_What you are asked to do:_ Once you have read the records below, write them all out exactly as given.

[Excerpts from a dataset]
BEGIN

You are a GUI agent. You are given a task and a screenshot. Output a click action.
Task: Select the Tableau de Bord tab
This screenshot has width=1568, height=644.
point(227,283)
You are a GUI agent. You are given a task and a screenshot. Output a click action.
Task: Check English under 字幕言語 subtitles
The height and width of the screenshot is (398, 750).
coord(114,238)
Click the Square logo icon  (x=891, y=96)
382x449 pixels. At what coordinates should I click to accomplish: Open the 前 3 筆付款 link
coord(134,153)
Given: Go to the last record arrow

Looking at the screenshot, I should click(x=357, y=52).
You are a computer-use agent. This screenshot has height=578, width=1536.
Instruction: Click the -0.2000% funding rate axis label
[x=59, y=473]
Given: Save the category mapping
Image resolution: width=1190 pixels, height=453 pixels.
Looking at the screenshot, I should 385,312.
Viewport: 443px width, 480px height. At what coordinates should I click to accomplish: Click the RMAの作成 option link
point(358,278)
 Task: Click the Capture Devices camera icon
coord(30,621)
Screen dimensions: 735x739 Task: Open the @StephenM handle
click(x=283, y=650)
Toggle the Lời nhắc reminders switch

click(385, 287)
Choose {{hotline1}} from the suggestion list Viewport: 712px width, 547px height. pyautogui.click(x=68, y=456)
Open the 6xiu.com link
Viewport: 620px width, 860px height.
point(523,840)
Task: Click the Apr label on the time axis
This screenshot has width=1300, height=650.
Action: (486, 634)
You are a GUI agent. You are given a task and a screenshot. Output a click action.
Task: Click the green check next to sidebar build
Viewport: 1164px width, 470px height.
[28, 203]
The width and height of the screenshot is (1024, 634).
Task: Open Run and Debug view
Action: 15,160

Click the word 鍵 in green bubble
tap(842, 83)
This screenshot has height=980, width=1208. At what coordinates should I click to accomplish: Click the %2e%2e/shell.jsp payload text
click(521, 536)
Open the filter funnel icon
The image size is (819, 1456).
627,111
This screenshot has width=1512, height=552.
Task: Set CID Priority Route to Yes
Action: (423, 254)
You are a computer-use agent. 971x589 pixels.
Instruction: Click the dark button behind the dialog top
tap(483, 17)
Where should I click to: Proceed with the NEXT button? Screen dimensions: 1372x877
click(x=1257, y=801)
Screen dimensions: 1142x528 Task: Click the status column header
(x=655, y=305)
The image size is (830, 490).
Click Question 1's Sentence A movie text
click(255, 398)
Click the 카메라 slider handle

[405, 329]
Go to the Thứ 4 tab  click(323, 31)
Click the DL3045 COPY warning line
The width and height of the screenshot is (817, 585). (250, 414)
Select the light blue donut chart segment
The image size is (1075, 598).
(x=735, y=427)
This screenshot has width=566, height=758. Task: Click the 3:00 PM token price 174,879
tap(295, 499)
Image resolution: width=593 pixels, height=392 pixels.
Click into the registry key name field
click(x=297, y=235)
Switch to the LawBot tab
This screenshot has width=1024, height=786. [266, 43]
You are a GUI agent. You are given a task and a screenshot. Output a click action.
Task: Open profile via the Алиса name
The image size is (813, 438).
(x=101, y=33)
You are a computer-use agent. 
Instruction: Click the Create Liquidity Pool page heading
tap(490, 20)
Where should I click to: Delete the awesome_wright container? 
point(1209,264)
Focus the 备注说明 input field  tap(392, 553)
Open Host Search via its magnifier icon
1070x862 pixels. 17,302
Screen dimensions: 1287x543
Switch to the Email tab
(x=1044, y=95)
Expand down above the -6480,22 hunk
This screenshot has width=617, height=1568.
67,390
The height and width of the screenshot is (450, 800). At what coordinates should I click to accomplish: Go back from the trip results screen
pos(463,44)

END

_Exercise output:_
You are a GUI agent. You are given a task and a screenshot. Output a click action.
Task: Select the Tableau de Bord tab
This screenshot has width=1568, height=644.
point(227,283)
You are a GUI agent. You are given a task and a screenshot. Output a click action.
Task: Check English under 字幕言語 subtitles
The height and width of the screenshot is (398, 750).
coord(114,238)
Click the Square logo icon  (x=891, y=96)
382x449 pixels. At what coordinates should I click to accomplish: Open the 前 3 筆付款 link
coord(134,153)
Given: Go to the last record arrow

Looking at the screenshot, I should click(x=357, y=52).
You are a computer-use agent. This screenshot has height=578, width=1536.
Instruction: Click the -0.2000% funding rate axis label
[x=59, y=473]
Given: Save the category mapping
Image resolution: width=1190 pixels, height=453 pixels.
Looking at the screenshot, I should 385,312.
Viewport: 443px width, 480px height. At what coordinates should I click to accomplish: Click the RMAの作成 option link
point(358,278)
 Task: Click the Capture Devices camera icon
coord(30,621)
Screen dimensions: 735x739 Task: Open the @StephenM handle
click(x=283, y=650)
Toggle the Lời nhắc reminders switch

click(385, 287)
Choose {{hotline1}} from the suggestion list Viewport: 712px width, 547px height. pyautogui.click(x=68, y=456)
Open the 6xiu.com link
Viewport: 620px width, 860px height.
point(523,840)
Task: Click the Apr label on the time axis
This screenshot has width=1300, height=650.
Action: (486, 634)
You are a GUI agent. You are given a task and a screenshot. Output a click action.
Task: Click the green check next to sidebar build
Viewport: 1164px width, 470px height.
[28, 203]
The width and height of the screenshot is (1024, 634).
Task: Open Run and Debug view
Action: 15,160

Click the word 鍵 in green bubble
tap(842, 83)
This screenshot has height=980, width=1208. At what coordinates should I click to accomplish: Click the %2e%2e/shell.jsp payload text
click(521, 536)
Open the filter funnel icon
The image size is (819, 1456).
627,111
This screenshot has width=1512, height=552.
Task: Set CID Priority Route to Yes
Action: (423, 254)
You are a computer-use agent. 971x589 pixels.
Instruction: Click the dark button behind the dialog top
tap(483, 17)
Where should I click to: Proceed with the NEXT button? Screen dimensions: 1372x877
click(x=1257, y=801)
Screen dimensions: 1142x528 Task: Click the status column header
(x=655, y=305)
The image size is (830, 490).
Click Question 1's Sentence A movie text
click(255, 398)
Click the 카메라 slider handle

[405, 329]
Go to the Thứ 4 tab  click(323, 31)
Click the DL3045 COPY warning line
The width and height of the screenshot is (817, 585). (250, 414)
Select the light blue donut chart segment
The image size is (1075, 598).
(x=735, y=427)
This screenshot has width=566, height=758. Task: Click the 3:00 PM token price 174,879
tap(295, 499)
Image resolution: width=593 pixels, height=392 pixels.
Click into the registry key name field
click(x=297, y=235)
Switch to the LawBot tab
This screenshot has width=1024, height=786. [266, 43]
You are a GUI agent. You are given a task and a screenshot. Output a click action.
Task: Open profile via the Алиса name
The image size is (813, 438).
(x=101, y=33)
You are a computer-use agent. 
Instruction: Click the Create Liquidity Pool page heading
tap(490, 20)
Where should I click to: Delete the awesome_wright container? 
point(1209,264)
Focus the 备注说明 input field  tap(392, 553)
Open Host Search via its magnifier icon
1070x862 pixels. 17,302
Screen dimensions: 1287x543
Switch to the Email tab
(x=1044, y=95)
Expand down above the -6480,22 hunk
This screenshot has width=617, height=1568.
67,390
The height and width of the screenshot is (450, 800). At what coordinates should I click to accomplish: Go back from the trip results screen
pos(463,44)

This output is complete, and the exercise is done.